Help IT Understand The Business Impact Of Back End Work To Drive Business Value


wile_businesscardA Business Impact Example from the World of Business Intelligence

Whether you’re a DBA Wizard or a business user who relies on some mysterious back end where the heavy lifting of computing gets done you are swimming in data.  But all too often the data wranglers we rely upon to keep systems performing under peak loads and at peak capacity are left in the dark as to why the systems they manage do what they do.

The result is that updates, upgrades and capacity expansions become their own justifications.  Context is lost.  Eventually an executive asks the simplistic question; why are we spending so much to update these systems? The results are predictable; answers are devoid of business impact and budget cuts and even layoffs are the result.  Unfortunately, this is an all too common a scenario and it does not have to be this way.

There is a wealth of value and insight trapped inside the data that is being processed and stored every second.  The challenge for those who manage the data systems is to both understand the business impact of that data and make it readily available.

To some extent Business Intelligence systems and fancy reporting dashboards have helped expose the value hidden in large amounts of work-a-day data.  These can display efficiencies, machine and network monitoring statistics and regional sales activities at a glance.  But even those findings are still missing the core point about exposing the value inherent in the data.

It is vital that data practitioners understand how to explain why the dashboard data is important.  For instance, operational efficiency charts show through-put from physical processes and business workflows.  Spotting clogs in the process is as valuable as having real-time traffic maps when you decide your daily commute route.  It lets you advise the decision makers on how best to rout your products, services or information so that it gets to its destination on time.  While a traffic jam may be a perfectly reasonable explanation for why you are late to an appointment, it is always better if you can get there on time by taking an alternate route.  This is the business impact that operational efficiency reporting delivers.

Machine and network monitoring have similar values.  These display much data from load to processor heat to the health of network pathways that our critical business systems rely upon.  But the biggest business value is not in simply being able to see when a node is down and then reacting to it.  Rather the value is in spotting trends that suggest something new is happening.  The ability to predict load and health and then respond appropriately is the entire premise behind the cloud and elastic buzzwords so prevalent in technology today.  But why is elasticity so important?  Why should we take for granted that it is a good worth thousands of dollars a year?  Elasticity of compute systems allow organizations to consume (and therefore pay) for only what the system needs at the time.  Rather than staying reactive and buying more bandwidth or new nodes after a spike occurs, machine and network monitoring data combine over time to illustrate trends that are graphed and displayed.  Automated elastic compute triggers are configured to free up or obtain necessary compute and network resources ahead of a demand spike.  The end result and the impact is that there are no dropped transactions (whether buying/selling transactions in the case of e-commerce or internal processing transactions in the case of back office/back end operations).  No dropped transactions means no lost business (aka revenue) and no drops in efficiency (which impacts on the business operations intelligence you read about earlier).

Most BI systems also have a roll up dashboard view of sales activities.
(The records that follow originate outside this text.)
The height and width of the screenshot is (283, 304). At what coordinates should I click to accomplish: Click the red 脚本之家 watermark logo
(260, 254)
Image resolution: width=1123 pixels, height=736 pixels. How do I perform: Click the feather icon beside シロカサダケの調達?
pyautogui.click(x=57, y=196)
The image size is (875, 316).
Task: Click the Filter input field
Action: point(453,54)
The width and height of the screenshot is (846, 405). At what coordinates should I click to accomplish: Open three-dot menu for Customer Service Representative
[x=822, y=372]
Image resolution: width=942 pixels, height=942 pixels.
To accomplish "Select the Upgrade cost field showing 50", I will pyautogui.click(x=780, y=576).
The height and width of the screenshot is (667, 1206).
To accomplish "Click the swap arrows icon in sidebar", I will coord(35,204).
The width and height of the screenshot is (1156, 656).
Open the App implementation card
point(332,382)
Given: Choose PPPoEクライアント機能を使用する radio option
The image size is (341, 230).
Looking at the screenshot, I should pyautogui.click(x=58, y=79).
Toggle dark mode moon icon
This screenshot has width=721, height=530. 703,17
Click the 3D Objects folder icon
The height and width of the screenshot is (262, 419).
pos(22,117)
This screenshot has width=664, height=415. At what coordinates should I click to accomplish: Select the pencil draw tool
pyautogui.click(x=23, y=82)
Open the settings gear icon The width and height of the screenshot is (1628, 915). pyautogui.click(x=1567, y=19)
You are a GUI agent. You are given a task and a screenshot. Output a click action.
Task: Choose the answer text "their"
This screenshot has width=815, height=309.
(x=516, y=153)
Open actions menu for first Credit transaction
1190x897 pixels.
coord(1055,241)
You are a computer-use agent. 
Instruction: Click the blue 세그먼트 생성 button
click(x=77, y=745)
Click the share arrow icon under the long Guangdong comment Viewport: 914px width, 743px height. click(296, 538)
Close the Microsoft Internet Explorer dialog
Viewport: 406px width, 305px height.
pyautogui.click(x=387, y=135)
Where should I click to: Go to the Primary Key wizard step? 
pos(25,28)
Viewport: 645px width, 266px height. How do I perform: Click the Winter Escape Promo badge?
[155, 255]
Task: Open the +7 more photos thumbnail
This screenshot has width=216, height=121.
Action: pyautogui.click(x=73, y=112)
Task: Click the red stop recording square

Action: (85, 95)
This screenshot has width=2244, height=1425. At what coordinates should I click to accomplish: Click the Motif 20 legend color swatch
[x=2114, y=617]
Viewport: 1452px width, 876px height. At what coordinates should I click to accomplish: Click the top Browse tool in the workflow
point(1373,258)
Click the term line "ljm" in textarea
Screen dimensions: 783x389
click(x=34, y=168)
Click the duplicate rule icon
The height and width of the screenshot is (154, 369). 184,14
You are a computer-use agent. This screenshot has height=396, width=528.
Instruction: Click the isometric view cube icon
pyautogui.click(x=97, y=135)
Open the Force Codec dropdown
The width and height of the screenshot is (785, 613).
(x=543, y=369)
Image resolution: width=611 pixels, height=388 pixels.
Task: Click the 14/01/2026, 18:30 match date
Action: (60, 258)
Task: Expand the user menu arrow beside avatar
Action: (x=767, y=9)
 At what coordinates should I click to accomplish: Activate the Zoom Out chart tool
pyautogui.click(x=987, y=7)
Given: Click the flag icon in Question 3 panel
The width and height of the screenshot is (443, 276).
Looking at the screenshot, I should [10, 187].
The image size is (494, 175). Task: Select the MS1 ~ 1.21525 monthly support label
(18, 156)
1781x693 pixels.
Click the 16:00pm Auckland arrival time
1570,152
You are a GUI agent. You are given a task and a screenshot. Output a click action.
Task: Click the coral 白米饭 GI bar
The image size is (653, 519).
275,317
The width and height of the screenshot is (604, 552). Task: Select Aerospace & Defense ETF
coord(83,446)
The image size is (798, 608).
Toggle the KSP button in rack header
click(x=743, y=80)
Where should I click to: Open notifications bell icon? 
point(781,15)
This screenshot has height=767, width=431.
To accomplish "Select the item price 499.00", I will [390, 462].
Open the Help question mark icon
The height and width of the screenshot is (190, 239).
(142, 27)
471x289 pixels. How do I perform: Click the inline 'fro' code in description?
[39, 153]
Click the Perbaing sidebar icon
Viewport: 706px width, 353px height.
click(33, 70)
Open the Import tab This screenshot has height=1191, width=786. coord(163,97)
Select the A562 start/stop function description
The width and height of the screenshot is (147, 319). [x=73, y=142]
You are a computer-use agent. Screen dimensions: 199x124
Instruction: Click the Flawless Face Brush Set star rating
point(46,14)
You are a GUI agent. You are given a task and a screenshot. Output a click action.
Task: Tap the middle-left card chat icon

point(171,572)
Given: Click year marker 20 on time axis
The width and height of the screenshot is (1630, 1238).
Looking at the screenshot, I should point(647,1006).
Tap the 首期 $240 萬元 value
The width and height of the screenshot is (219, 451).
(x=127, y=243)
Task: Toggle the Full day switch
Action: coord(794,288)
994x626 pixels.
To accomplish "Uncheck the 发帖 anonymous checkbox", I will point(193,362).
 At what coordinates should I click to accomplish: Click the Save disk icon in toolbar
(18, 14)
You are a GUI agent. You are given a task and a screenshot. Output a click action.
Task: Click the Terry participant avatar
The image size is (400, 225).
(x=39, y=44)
At first glance these will illustrate the performance of different sales regions.  Managers and executives can get an idea of how revenue is flowing against the backdrop of quarterly expectations.  Sales managers can see geographic regions where demand is strong or weak and then use that insight to redeploy account managers to areas where they’ll be most effective. This data relies upon integrated and normalized schemas between a host of systems that back end data wizards manage.  From CRM to Help Desk to HCM and IDM, they’re all integrated in order to display the easily digestible heat maps and speed dials that are popular on reporting dashboards.  But in order for those systems to first be integrated, the network health and compute capacity must first be available.  Business transactions and operational efficiency must be operating correctly.  Otherwise the sales reporting might be incorrect, incomplete or showing old information.  That would be a disaster for intelligent decision making.  The impact of a sales BI dashboard is most easily observed.  The relationship between the deployment of sales assets and business revenue is one of the most direct.  Better sales means more revenue.

When IT data wizards understand how their back end world helps drive better sales, better business operations and better health of business technology systems, they can feel a better sense of ownership in the workings of the entire organization rather than just the databases, warehouses and portal systems they manage.